During their three days at STEM Camp, a classroom of South Monterey County students got to assume the roles of Avengers, Survivor castaways, and a CSI team. What better way to learn about science, technology, engineering and math (STEM) than by launching rockets, tying knots, and doing forensic research?
STEM Camp took place June 17-19 at San Ardo Elementary School. The summer learning program was funded by Chevron, coordinated by the Monterey County Office of Education (MCOE), and offered free of charge to K-12 students in South Monterey County.
“We see this as an investment in a community where we operate,” said Adam Alvidrez, Community Engagement Specialist with Chevron. “Students get excited about STEM in general, and maybe that sparks a passion for STEM-based careers in such industries as aerospace or agriculture.”
Using plastic bottles, water and a bicycle pump, students learned about propulsion on Avengers Day. Successful rocket launches were greeted with cheers, while unsuccessful efforts meant a trip back to the drawing board.
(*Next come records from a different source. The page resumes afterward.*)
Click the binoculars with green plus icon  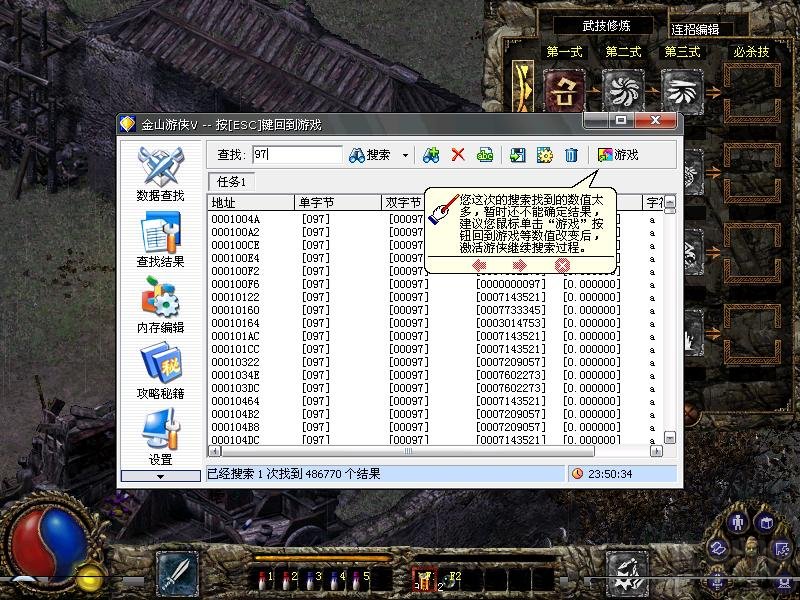(x=430, y=156)
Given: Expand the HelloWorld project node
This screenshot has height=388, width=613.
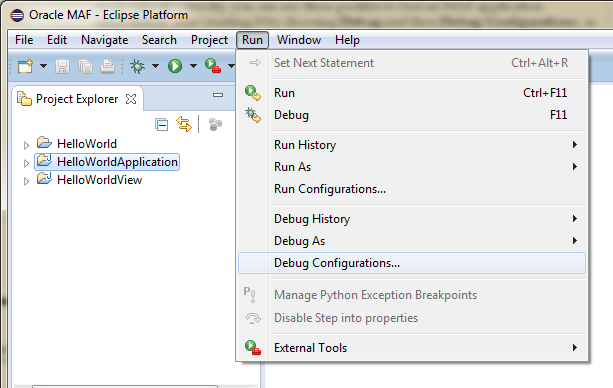Looking at the screenshot, I should click(26, 146).
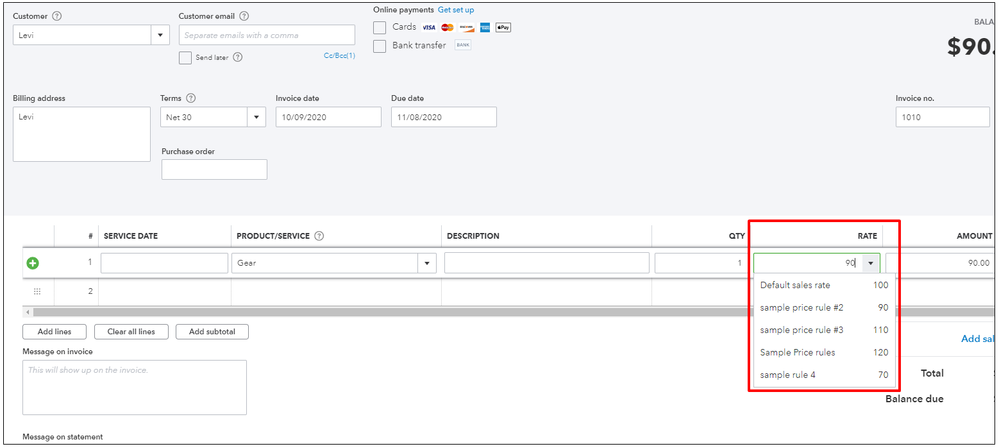Click the Add subtotal button
The width and height of the screenshot is (999, 448).
coord(212,331)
“That is the scientific method. We design, we test, and then redesign until we get it right,” said Brandon Swift, MCOE STEM coordinator.
As Survivor castaways, students learned the basics of tying Alpine Butterfly and Bowline knots – useful skills when camping, climbing or even moving furniture. Dr. Catherine Reimer, San Ardo Union School District Superintendent, sat in on the knot-tying exercise.
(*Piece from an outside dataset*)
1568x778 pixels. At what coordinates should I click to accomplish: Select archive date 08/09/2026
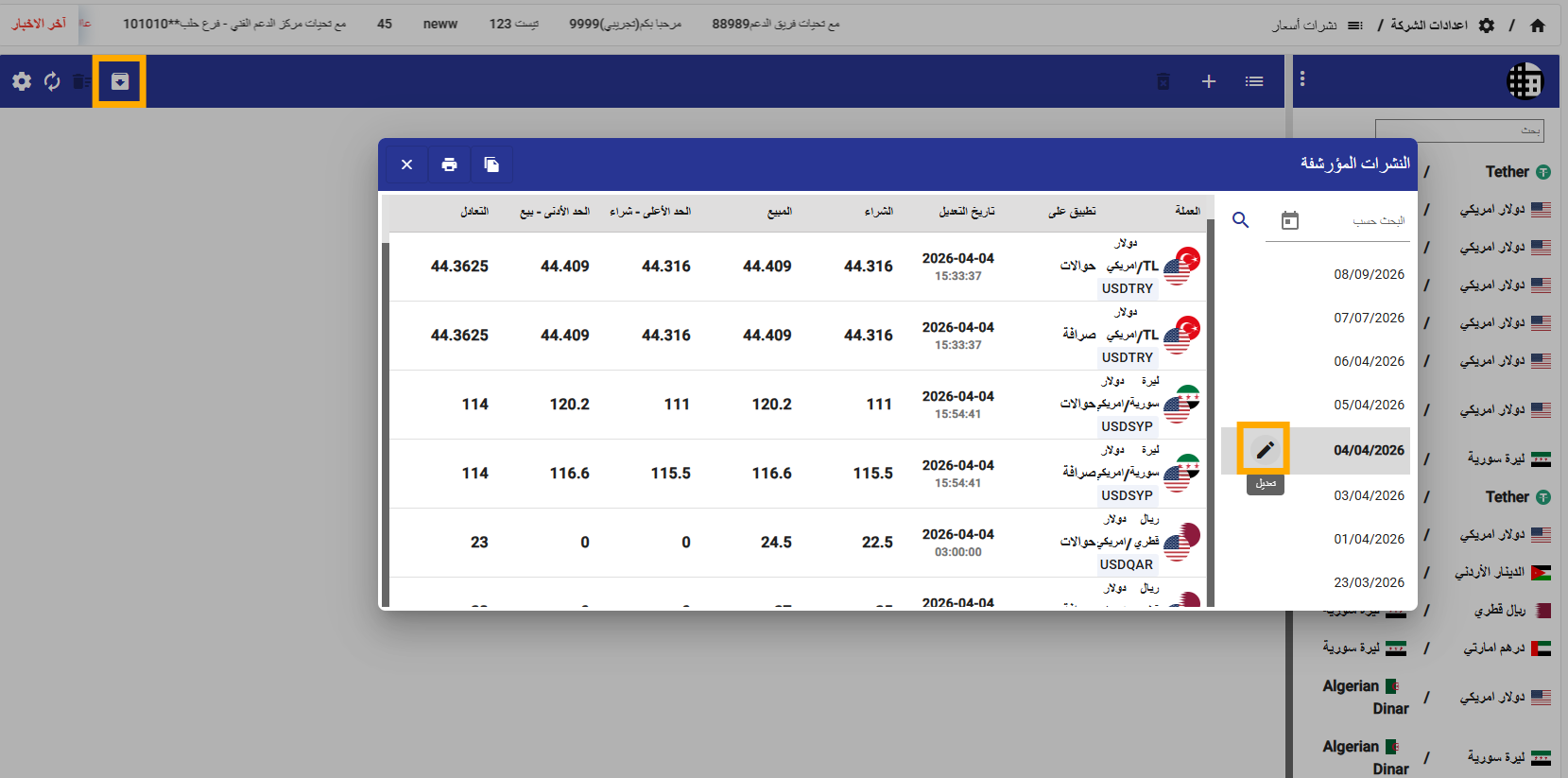[1369, 274]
“The students really enjoyed the hands on experience,” said Dr. Reimer. “We are extremely grateful for what Chevron has provided in this community. For students in rural areas, this is an exceptional opportunity to be exposed to STEM instruction.”
Other camp activities included the Human Knot, Styrofoam Balloon Boat races, and creating 3-D topographic models from a flat map.
Students from schools in the San Ardo, San Lucas, San Antonio, and King City union school districts attended the camp.